The lines from the one containing "Given: Open the trend line sidebar icon" through the last one in the data: please copy those exactly, and only those, without the pictures.

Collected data
::::
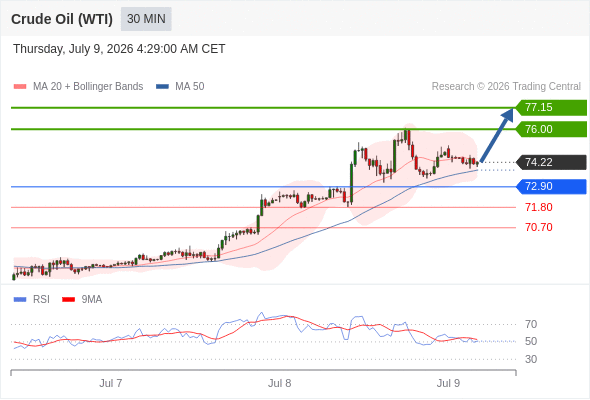590x400 pixels.
Task: Click the 70.70 red support label
Action: 539,227
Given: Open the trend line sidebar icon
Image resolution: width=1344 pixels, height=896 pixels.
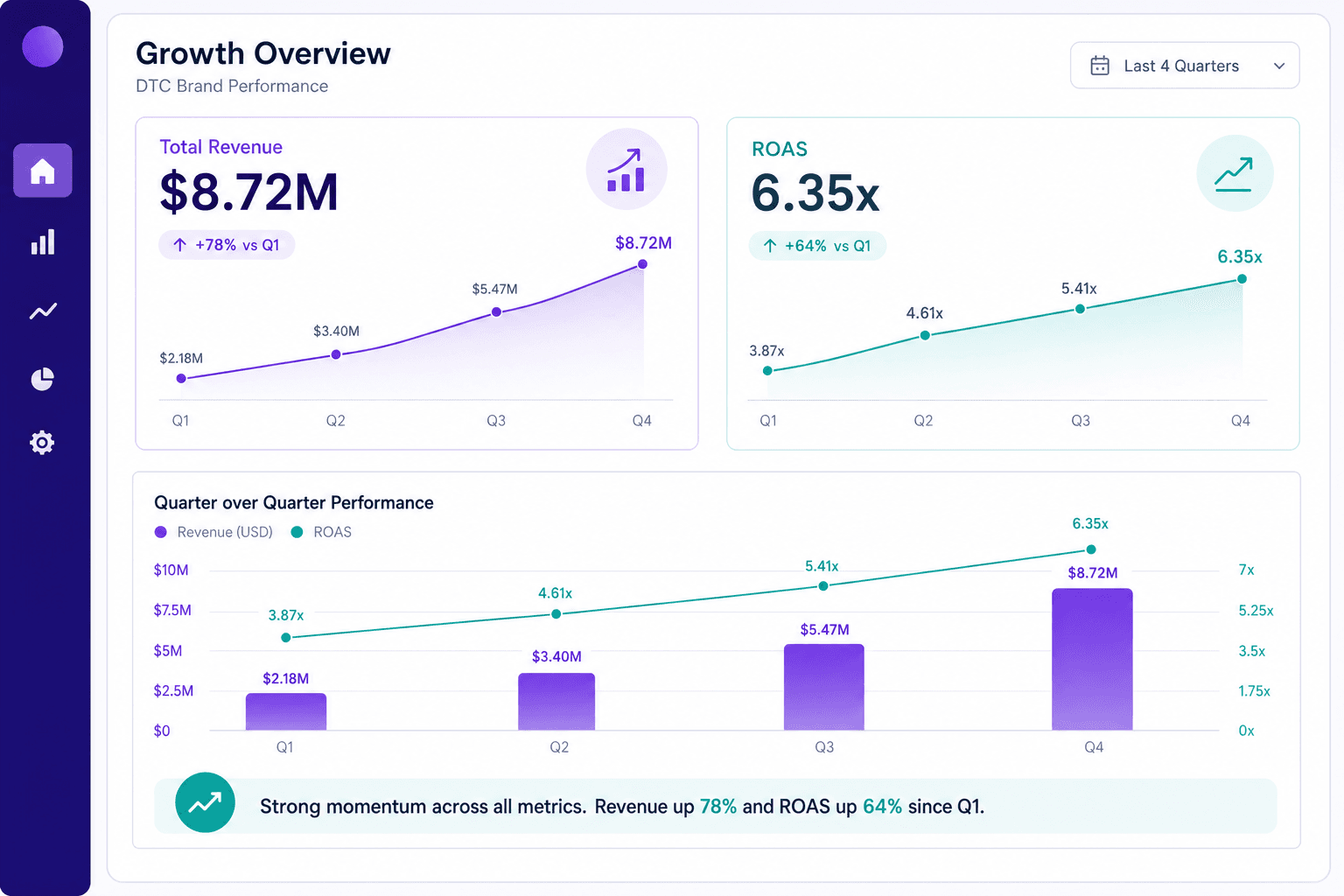Looking at the screenshot, I should coord(42,311).
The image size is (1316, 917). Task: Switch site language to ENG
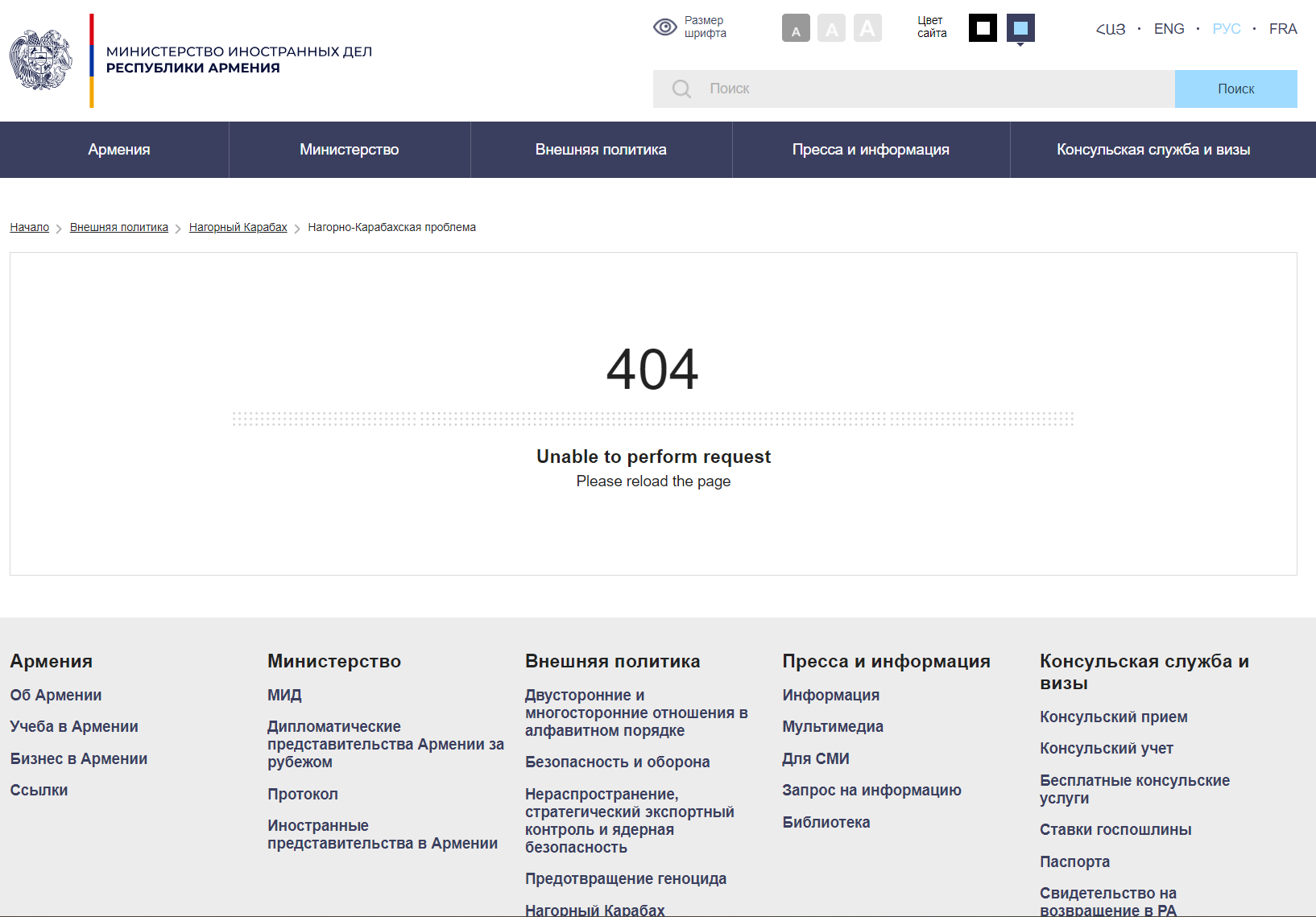tap(1169, 29)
::::
# [Output below]
Given: Open the trend line sidebar icon
Image resolution: width=1344 pixels, height=896 pixels.
Looking at the screenshot, I should coord(42,311).
The image size is (1316, 917). Task: Switch site language to ENG
tap(1169, 29)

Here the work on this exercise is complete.